SAN DIEGO (KGTV) – Some people have unmistakable characteristics and features that stand out.
"One of the things that everybody's been remarking is the smile and that laugh,” Captain John Clingingsmith Jr. of Cal Fire Riverside County Fire said.
That beaming smile you couldn't forget Clingingsmith said belonged to Captain Rebecca Marodi.
"She was always positive.
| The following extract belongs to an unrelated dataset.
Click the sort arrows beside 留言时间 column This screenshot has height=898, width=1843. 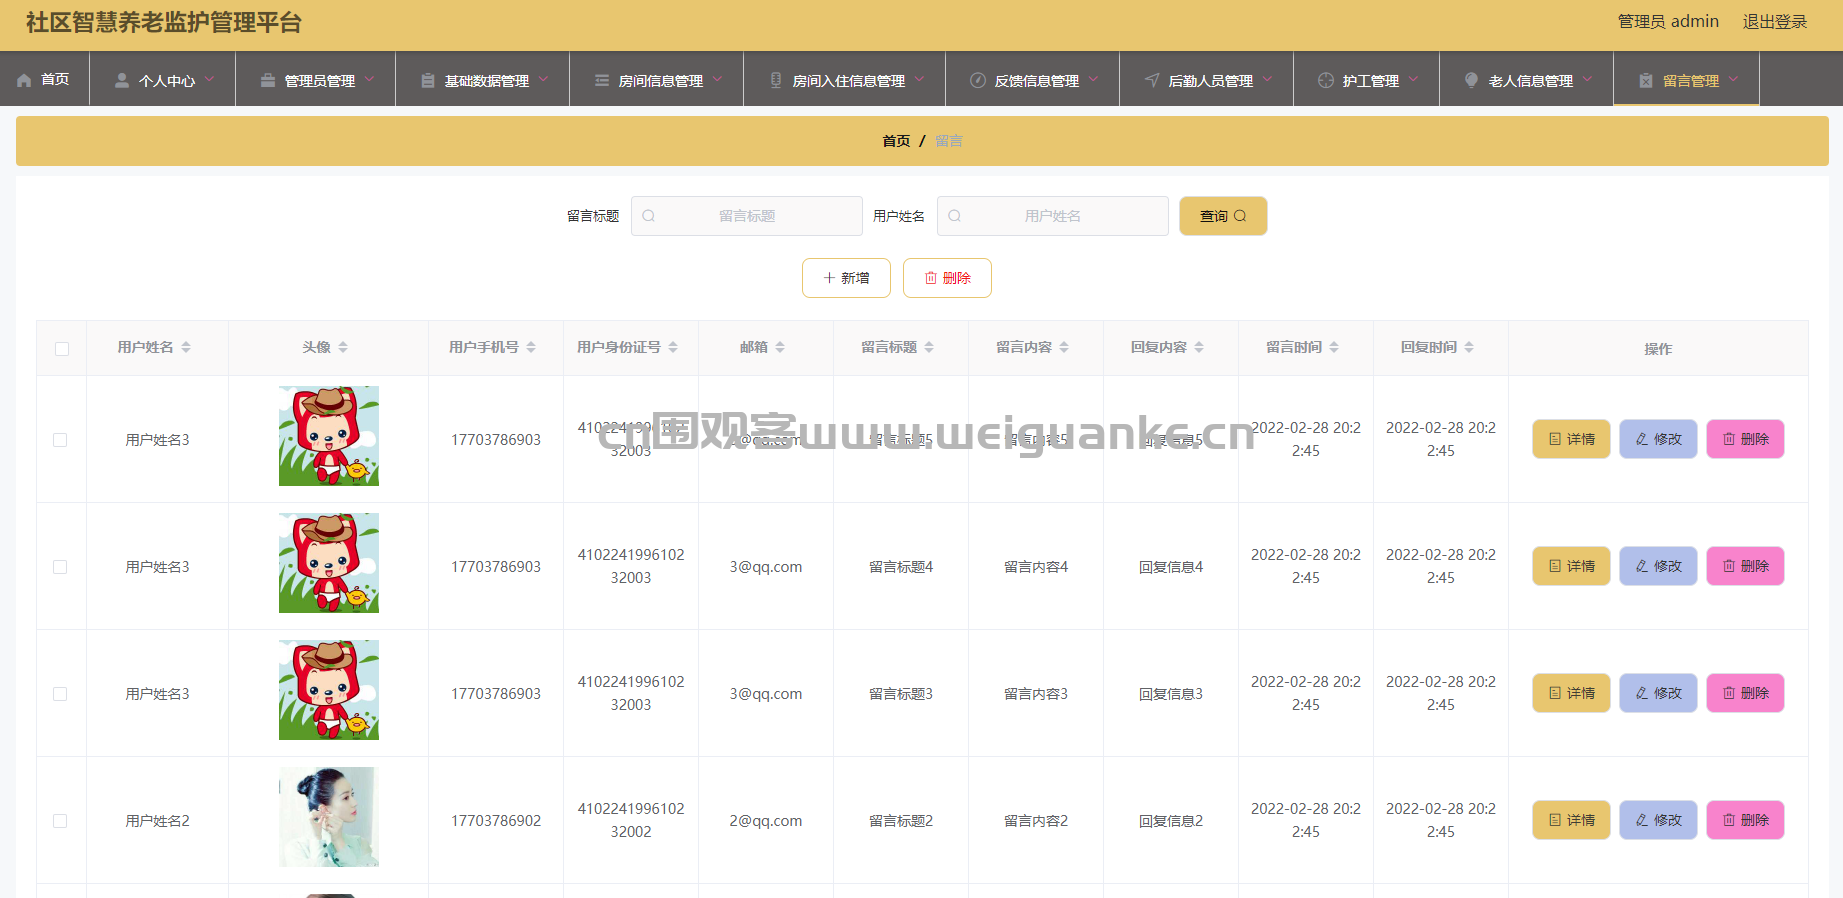pos(1334,347)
She was never rude, mean or grumpy to anyone in any situation at all,” Clingingsmith said.
One of those situations was the Eaton fire in Altadena.
Marodi recorded video and described what she was seeing in a YouTube video for the division while she was fighting the fire.
On Clingingsmith's first day in the office, from returning from the LA fires and other duties, he got hit with the news no one wants to hear.
"As my computer was firing up, (I) saw one of the other PIOs in the office here had a badge shourd on and I asked, 'Who we were shrouding for,' and that's when she told me that the email had come out and it was Becky,” Clingingsmith said.
Marodi served over 30 years with Cal Fire mainly in Riverside as well as San Bernadino and San Diego Counties.
The San Diego County Sheriff’s Office said Marodi was found dead in her Ramona home Monday after being stabbed multiple times.
As we reported, the Sheriff’s Office is investigating this as a potential domestic violence case as there’s a possibility that Marodi and the attacker knew each other.
“Any time we lose any of us it’s really hard,” Clingingsmith said.
Clingingsmith says he and Marodi had conversations about retirement, which she told him could be as early as this year.
She had worked on engines, the hazmat unit, dispatch center and peer support in her time with Cal Fire.
“About the first of the year, we had another member who had passed away. And she was there with peer support going around all the stations, just as our peer support is doing now,” Clingingsmith said. “That’s a tough one for a lot of our people to handle is they know that she would normally be the one at the station checking in on everyone, seeing how everyone was doing.”
A positive soul taken too soon and one not soon forgotten.
“With Becky’s case, you know, being so close to retirement and just the person that she was, I think is going to be one of the harder things to for people to take a litte longer to get over,” Clingingsmith said.